Action item |
Rewrite the records from the start through the line containing "What do you see at coordinates (35, 143)", inclusive, replacing "screenshot" with "image" and leaving everything else unchanged.

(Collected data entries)
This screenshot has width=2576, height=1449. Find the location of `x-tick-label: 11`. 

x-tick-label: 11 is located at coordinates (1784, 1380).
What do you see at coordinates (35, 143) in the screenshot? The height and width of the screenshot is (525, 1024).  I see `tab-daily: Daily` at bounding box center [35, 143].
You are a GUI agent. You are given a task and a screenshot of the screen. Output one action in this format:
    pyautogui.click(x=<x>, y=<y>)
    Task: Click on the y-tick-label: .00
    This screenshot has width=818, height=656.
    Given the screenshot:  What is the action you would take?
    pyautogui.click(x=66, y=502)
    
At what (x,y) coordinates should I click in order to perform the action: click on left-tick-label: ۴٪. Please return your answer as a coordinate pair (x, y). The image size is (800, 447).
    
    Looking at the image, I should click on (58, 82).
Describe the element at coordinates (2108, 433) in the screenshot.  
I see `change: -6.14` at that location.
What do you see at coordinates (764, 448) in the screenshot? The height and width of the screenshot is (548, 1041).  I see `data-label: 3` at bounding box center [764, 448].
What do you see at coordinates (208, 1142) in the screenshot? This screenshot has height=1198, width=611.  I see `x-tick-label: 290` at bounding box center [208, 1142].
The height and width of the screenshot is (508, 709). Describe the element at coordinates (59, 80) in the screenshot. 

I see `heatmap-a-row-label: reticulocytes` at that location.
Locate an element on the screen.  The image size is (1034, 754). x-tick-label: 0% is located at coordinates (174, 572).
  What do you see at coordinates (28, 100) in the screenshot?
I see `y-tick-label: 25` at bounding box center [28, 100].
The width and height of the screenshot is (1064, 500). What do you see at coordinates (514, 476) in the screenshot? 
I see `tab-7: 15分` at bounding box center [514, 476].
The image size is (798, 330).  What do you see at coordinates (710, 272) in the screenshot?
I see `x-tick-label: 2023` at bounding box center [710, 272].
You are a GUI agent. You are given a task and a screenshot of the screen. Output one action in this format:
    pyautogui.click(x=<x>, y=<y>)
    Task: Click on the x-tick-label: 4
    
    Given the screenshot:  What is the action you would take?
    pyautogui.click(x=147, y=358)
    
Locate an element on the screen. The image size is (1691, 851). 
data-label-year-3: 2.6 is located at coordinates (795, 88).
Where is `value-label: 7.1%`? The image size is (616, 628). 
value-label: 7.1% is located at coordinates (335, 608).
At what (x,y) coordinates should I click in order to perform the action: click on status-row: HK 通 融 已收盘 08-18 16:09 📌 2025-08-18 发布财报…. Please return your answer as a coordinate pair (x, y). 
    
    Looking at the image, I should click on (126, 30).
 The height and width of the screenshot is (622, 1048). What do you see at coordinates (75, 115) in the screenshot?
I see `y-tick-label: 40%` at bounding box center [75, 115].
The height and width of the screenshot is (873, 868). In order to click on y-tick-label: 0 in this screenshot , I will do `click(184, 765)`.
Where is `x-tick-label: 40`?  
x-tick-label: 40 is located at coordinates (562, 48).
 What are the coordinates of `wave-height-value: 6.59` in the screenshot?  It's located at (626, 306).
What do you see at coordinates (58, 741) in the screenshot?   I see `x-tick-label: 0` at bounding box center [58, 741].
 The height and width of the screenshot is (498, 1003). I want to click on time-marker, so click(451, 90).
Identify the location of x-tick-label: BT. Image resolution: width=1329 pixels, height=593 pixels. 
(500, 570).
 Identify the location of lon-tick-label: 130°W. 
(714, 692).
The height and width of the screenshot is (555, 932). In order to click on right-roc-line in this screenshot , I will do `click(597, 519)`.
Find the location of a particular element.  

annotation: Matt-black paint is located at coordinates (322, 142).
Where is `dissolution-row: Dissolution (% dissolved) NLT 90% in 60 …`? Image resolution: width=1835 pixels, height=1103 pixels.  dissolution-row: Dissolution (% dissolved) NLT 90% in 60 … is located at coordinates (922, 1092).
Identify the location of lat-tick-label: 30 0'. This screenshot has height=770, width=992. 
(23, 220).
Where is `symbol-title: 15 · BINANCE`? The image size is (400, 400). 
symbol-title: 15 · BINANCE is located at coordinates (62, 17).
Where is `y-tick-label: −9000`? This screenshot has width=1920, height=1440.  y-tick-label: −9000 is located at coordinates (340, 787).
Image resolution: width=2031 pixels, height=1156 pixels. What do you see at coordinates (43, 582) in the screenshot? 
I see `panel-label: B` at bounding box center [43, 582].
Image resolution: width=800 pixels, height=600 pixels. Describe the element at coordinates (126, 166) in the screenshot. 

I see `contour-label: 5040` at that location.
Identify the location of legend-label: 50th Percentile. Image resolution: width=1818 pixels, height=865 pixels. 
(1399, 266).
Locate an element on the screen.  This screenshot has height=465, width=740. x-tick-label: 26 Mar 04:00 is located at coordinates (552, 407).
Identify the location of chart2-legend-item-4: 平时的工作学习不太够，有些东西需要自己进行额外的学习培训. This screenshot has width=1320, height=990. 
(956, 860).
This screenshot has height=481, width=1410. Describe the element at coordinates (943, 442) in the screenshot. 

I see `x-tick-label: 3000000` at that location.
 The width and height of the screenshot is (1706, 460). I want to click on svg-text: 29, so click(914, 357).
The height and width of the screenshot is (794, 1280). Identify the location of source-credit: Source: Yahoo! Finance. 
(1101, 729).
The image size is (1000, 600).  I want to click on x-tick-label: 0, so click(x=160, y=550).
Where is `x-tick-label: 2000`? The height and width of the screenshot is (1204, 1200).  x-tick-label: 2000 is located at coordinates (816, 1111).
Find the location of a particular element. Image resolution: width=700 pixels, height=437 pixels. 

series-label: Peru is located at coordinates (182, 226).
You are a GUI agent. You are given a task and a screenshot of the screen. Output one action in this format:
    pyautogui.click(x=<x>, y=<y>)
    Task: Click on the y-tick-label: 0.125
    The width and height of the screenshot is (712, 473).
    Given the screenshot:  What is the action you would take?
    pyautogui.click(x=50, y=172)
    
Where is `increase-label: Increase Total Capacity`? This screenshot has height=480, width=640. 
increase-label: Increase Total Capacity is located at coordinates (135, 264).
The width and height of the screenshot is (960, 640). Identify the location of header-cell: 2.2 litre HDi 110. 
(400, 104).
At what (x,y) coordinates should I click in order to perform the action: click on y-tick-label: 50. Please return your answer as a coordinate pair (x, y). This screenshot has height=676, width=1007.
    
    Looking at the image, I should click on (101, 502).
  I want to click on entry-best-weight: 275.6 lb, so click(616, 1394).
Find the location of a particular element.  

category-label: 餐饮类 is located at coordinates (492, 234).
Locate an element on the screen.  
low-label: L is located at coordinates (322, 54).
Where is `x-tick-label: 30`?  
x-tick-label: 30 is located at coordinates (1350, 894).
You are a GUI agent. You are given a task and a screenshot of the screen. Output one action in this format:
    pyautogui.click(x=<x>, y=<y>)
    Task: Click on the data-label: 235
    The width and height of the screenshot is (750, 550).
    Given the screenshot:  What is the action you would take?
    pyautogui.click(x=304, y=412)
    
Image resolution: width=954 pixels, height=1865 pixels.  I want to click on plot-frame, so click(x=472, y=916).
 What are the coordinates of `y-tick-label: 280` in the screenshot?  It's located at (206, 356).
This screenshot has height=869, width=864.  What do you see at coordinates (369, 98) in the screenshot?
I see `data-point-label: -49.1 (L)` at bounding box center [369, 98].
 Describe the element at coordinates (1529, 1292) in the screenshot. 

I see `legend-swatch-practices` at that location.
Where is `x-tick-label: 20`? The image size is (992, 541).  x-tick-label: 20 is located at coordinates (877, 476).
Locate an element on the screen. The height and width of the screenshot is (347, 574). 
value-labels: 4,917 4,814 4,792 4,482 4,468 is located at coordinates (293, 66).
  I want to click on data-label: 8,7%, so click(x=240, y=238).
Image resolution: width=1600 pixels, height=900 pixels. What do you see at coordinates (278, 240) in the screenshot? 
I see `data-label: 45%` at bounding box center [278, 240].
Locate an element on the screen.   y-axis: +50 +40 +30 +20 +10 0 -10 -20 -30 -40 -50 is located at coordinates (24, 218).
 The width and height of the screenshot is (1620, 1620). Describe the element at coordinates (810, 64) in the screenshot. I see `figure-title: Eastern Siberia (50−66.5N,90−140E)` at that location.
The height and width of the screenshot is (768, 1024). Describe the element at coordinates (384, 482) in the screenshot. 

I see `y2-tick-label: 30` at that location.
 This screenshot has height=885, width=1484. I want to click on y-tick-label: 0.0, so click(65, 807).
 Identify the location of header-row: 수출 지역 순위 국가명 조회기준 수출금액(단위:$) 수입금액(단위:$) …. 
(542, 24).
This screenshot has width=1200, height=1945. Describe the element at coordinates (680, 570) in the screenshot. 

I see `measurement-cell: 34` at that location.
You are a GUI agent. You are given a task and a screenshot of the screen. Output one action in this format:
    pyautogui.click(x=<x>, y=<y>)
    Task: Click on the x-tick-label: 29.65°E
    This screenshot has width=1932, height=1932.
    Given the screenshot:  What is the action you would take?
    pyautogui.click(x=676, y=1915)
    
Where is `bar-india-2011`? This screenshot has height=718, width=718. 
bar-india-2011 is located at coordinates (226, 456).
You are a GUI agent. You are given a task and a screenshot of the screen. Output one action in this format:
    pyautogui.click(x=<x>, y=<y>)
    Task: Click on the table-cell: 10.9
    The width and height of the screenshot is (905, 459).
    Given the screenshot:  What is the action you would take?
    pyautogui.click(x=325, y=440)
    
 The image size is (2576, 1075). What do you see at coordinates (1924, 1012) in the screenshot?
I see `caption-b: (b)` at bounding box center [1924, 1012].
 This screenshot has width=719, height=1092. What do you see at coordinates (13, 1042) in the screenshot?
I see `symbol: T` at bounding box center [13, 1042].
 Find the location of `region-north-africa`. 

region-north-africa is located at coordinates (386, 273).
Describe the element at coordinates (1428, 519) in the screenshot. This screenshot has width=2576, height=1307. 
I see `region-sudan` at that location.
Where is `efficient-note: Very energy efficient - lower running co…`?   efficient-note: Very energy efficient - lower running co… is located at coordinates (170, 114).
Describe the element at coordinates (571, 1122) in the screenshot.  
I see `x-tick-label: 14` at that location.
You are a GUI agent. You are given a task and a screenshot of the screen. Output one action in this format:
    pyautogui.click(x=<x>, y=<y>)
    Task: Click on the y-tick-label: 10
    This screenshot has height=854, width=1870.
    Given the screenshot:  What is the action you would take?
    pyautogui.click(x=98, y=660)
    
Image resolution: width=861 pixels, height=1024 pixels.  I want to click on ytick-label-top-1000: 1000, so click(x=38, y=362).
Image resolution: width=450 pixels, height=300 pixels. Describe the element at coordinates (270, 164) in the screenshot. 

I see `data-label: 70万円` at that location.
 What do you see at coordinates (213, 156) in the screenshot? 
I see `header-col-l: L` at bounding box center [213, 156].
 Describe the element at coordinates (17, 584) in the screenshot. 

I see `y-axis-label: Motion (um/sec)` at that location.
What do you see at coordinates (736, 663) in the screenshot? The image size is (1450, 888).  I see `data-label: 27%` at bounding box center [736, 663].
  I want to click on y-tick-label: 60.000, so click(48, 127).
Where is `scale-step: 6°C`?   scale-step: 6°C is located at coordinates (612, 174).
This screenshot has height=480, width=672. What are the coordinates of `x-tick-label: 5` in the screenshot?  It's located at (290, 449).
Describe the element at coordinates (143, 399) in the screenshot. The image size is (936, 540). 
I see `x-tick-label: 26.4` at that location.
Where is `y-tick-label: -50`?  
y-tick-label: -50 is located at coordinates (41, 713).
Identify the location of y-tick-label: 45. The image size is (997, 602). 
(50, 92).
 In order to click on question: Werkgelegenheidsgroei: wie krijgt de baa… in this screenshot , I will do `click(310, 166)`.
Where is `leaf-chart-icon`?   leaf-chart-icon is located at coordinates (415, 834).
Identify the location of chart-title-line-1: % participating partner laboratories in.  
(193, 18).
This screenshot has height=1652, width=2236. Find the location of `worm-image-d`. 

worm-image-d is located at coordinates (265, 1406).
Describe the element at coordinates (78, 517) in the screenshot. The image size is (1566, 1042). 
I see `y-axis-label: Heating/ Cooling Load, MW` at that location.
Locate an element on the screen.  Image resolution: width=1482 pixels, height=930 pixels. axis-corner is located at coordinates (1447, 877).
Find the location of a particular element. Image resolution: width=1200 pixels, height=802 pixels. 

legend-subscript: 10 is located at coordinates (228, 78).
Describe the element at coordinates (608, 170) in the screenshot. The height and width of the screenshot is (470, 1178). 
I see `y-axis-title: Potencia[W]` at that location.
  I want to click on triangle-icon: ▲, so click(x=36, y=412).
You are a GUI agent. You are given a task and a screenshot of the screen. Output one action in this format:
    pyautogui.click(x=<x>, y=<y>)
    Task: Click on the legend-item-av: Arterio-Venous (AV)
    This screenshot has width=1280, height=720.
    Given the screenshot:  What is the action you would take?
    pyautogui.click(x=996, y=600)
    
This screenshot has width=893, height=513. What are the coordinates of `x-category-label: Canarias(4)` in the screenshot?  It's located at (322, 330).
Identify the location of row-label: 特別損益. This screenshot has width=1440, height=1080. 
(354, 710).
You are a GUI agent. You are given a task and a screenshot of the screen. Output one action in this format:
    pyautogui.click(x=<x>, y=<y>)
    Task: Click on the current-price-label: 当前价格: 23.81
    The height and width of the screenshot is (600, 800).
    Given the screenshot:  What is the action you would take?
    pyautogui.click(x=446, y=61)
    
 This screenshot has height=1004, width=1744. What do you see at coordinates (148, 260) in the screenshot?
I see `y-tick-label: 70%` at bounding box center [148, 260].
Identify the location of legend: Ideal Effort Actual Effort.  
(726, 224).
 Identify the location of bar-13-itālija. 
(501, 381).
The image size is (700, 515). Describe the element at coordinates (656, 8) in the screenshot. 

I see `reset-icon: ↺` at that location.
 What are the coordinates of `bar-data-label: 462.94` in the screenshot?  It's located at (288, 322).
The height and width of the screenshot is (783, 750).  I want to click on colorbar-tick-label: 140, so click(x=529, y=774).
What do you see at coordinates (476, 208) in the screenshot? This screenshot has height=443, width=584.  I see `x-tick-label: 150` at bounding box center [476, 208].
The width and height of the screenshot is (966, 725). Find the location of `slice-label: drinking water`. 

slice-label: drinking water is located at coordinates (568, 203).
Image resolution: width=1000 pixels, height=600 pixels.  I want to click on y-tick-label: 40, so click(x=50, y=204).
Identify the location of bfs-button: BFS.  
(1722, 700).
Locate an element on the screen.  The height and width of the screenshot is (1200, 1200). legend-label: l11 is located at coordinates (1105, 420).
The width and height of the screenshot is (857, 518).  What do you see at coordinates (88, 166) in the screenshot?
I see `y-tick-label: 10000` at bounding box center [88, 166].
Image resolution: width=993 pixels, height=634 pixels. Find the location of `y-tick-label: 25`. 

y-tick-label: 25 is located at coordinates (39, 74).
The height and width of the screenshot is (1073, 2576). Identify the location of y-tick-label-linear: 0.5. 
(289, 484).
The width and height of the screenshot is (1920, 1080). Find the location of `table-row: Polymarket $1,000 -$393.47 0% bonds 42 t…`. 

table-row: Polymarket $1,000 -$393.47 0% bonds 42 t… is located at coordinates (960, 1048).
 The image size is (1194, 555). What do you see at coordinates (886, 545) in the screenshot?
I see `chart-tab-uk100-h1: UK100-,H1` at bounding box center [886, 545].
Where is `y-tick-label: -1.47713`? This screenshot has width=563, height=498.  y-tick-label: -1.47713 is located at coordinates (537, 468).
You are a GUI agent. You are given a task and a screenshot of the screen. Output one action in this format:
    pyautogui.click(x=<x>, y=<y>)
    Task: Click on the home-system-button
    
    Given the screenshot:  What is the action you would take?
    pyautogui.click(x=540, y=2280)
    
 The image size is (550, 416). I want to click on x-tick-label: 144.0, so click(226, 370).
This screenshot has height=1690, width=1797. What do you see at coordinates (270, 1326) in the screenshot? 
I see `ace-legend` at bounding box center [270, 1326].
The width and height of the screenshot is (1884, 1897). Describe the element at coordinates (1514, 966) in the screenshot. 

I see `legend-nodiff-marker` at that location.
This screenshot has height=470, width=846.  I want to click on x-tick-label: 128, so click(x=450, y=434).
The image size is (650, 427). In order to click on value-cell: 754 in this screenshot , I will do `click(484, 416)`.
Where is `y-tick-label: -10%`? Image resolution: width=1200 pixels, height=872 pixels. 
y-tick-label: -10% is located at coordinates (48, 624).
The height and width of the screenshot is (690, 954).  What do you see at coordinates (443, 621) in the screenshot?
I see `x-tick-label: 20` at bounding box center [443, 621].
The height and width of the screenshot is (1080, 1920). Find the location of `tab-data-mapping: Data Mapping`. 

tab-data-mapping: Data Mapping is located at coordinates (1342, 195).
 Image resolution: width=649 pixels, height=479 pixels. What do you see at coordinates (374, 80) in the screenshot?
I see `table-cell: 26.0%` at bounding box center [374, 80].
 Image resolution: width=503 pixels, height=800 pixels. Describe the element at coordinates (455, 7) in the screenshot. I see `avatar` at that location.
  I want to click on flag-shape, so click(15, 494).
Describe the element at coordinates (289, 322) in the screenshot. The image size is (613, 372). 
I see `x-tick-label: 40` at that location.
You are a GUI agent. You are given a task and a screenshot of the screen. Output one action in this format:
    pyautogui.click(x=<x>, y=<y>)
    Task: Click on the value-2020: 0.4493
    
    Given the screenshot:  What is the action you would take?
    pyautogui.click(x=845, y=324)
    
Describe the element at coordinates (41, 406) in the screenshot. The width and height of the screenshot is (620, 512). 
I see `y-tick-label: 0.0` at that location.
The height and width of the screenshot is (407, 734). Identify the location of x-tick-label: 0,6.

Exercise result |
This image has width=2576, height=1449. Find the location of `x-tick-label: 11`. 

x-tick-label: 11 is located at coordinates (1784, 1380).
What do you see at coordinates (35, 143) in the image? The height and width of the image is (525, 1024).  I see `tab-daily: Daily` at bounding box center [35, 143].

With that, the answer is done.